The true challenge is determining how an operator evaluates diversion effectiveness. The simplest diagnostic measurement of diversion effectiveness is monitoring surface-pressure changes; however, the pressure system in the wellbore is complex enough to mask such changes. The reality is that not all diversion is effective.
Natural diversion is a cost-effective option that warrants some consideration. The concept is to achieve the path of least resistance through a clean perforating tunnel or mini-fracture vs. an existing perforation that could have scale buildup, stress changes, and proppant placed during a previous stimulation. This data set supports the theory that new perforations can effectively break down during the treatment even when there are open, partially depleted perforations already in place.
Data Analytics
Diagnostic, completion, stimulation, and production data for the 69 refractures, sorted by completion type, are presented and discussed in the complete paper. For the purpose of this study, multiple diagnostic metrics were captured from wells that used proppant tracers.
Performance Metrics
To compare refracturing success from well to well accurately, basic decline-curve analysis was performed on each well. In all cases, the original maximum monthly rate and EUR were documented and compared with the refracturing maximum monthly rate and EUR. The key to this analysis was consistency using the same economic limits. The primary goal of these EUR calculations was to have a relative comparison of the quality of the refractured completions.
Clusters Stimulated
Determining clusters stimulated is a straightforward process of examining detected gamma rays across a perforated interval. It is normal for given perforation depths to vary from where they are detected, sometimes by as much as 40 ft. In some cases, tracer responses split two clusters; When looking at images from refracturing, it is important to take into account the magnitude of the response, which encompasses footage along the length of the lateral and counts detected.Observation of clusters treated at the heel can give an idea of the near wellbore response that indicates being clearly stimulated.
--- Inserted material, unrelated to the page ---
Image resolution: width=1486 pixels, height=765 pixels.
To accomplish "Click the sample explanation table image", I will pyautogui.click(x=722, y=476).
One recommendation for refracture design is the inclusion of new clusters from the midpoint to the toe, the purpose being to force fracturing fluid toward the end of the lateral. A tradeoff is made between covering gaps in the heel half vs. stimulating deeper footage. Stimulation is difficult to achieve beyond 2,300 ft from the heel.
Near-Wellbore Footage Treated
Calculated near-wellbore footage treated is the number of feet along the wellbore showing a tracer response.
Clearly Stimulated Length From Heel Cluster
A metric derived from the diagnostics is the length clearly stimulated from the heel cluster. The purpose of this metric is to determine the continuous footage treated—essentially, how much of the lateral was stimulated effectively. This differs from the near-wellbore footage treated in that more of the job was likely placed across this clearly stimulatedlength reaching farther a field than just near the wellbore.
Farthest Reach.
In the log images, large intervals that lack tracer deeper than the clearly stimulated length can be followed by clearly stimulated clusters. Thirteen of 41 wells that had multiple proppant tracers pumped exhibit a farthest reach100ft or more beyond their clearly stimulated length.
Summary
The overall refracturing success rate in these 43 horizontal wells was 65%, and only six wells showed minimal incremental reserves from the refracturing. Within the analyzed basins, significant variability in both performance metrics and diagnostic attributes is seen. All of the formations had proppant tracers showing preferential treatment of the heel.